Items from a dataset:
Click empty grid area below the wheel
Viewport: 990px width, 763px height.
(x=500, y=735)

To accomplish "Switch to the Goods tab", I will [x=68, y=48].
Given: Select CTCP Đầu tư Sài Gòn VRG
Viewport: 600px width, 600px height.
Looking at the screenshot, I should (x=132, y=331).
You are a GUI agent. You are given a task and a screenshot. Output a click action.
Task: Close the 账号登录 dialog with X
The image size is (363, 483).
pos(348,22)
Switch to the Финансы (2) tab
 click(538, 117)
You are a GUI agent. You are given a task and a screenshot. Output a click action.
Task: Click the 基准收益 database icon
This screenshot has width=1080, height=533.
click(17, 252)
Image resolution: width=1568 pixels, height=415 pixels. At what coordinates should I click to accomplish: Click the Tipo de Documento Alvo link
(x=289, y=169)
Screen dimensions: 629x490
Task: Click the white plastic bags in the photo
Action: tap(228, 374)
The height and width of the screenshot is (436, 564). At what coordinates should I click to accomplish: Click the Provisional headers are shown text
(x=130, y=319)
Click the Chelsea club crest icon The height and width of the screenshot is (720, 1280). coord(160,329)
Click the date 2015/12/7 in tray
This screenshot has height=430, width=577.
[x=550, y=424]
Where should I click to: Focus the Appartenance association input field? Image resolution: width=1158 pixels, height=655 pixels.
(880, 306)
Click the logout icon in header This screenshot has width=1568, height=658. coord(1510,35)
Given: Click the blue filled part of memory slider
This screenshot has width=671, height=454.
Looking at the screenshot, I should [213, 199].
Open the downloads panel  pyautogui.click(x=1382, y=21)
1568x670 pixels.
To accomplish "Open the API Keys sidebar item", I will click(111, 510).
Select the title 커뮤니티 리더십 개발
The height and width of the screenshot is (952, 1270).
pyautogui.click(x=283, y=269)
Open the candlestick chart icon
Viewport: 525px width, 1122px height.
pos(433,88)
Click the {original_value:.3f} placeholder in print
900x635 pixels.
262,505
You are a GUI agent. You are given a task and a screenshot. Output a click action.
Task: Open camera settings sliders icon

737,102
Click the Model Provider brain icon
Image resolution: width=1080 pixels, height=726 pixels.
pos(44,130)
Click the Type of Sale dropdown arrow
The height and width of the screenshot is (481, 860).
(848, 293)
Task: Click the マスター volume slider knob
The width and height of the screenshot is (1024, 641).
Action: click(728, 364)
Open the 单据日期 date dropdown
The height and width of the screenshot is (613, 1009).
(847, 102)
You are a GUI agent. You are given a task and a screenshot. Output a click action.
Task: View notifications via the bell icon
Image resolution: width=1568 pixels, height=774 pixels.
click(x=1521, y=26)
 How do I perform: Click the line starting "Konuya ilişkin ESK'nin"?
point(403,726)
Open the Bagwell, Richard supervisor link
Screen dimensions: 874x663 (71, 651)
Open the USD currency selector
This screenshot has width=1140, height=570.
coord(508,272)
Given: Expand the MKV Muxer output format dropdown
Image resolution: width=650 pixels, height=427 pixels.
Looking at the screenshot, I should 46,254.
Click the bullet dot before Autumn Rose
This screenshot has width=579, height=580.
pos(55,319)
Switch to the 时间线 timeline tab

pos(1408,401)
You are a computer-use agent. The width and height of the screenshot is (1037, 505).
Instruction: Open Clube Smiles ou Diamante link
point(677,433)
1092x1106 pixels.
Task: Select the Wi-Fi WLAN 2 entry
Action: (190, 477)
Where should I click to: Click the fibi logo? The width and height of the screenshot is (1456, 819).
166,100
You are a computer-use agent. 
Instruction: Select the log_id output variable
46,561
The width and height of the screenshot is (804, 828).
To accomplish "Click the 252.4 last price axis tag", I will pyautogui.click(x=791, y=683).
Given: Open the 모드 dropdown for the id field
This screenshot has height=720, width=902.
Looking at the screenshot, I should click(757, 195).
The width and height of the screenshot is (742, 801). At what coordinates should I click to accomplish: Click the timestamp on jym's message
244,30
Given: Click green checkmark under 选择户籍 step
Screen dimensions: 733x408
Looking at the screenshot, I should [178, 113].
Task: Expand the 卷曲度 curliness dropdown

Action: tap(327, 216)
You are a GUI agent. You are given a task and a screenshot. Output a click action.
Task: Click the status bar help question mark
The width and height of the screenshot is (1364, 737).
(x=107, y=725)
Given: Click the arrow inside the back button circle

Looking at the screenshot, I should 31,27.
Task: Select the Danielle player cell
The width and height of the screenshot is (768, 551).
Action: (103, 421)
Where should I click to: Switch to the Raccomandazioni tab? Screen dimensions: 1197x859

**Brief**
In the data above, each line holding "computer" is to be found and copied.

**Task response**
You are a computer-use agent. The width and height of the screenshot is (1037, 505).
You are a computer-use agent. 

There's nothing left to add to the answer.